Project

General

Profile

Actions

Bug #7503

closed

mds start and oops after access to cephfs

Added by Yann Dupont about 10 years ago. Updated about 10 years ago.

Status:
Won't Fix
Priority:
Normal
Assignee:
-
Category:
-
Target version:
-
% Done:

0%

Source:
other
Tags:
Backport:
Regression:
Severity:
3 - minor
Reviewed:
Affected Versions:
ceph-qa-suite:
Component(FS):
Labels (FS):
Pull request ID:
Crash signature (v1):
Crash signature (v2):

Description

this is a follow up to http://tracker.ceph.com/issues/7367, which explain the scenario.

I now attach the mds.log


Files

ceph-mds.lmbb1.log (639 KB) ceph-mds.lmbb1.log Yann Dupont, 02/21/2014 07:18 AM
Actions #1

Updated by John Spray about 10 years ago

MDS is getting an ENFILE (object lost) from the OSD while trying to read the OMAP from one of its stray directory objects. Given the history on the other tickets (especially going back and forth between versions that expected TMAPs vs OMAPs) this isn't hard to believe.
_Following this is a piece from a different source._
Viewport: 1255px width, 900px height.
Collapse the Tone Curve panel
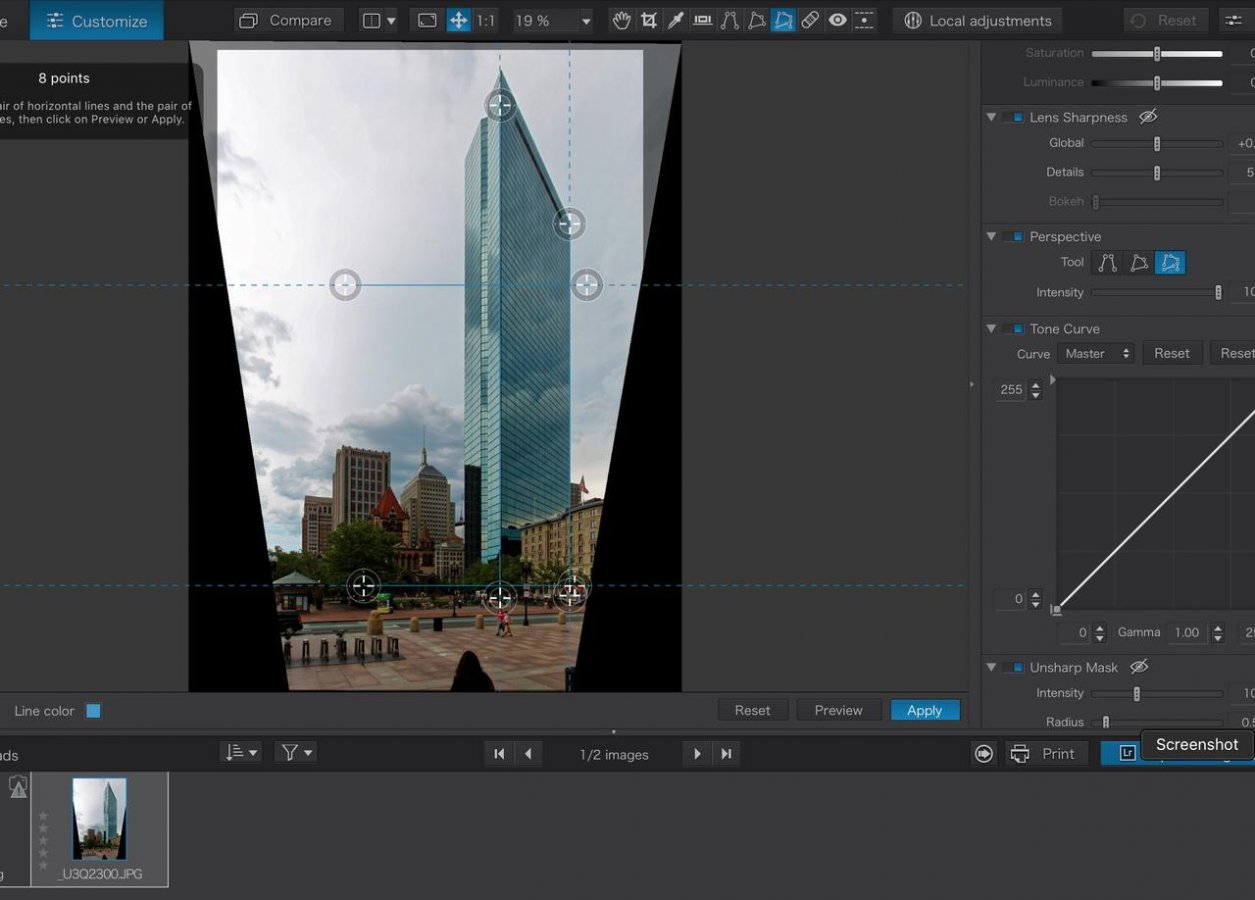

CephFS doesn't currently have a way to recover from this: on a production system it would probably be time to recover from backups (after deleting your data and metadata pools and using 'ceph newfs' to recreate an empty filesystem).

Actions #2

Updated by Ian Colle about 10 years ago

  • Project changed from Ceph to CephFS
  • Category deleted (1)
  • Target version deleted (v0.77)
Actions #3

Updated by Yann Dupont about 10 years ago

Ok for explanation, and as already said, all that data was test data, so I can loose it without problems. I also fully understand that this probably shouldn't happen on a production system, where you won't downgrade versions...
And I also understand cephfs isn't production ready right now.

My concern is more : if it happens (for any reason, like human error) on a production system, not having any way to correct is problematic.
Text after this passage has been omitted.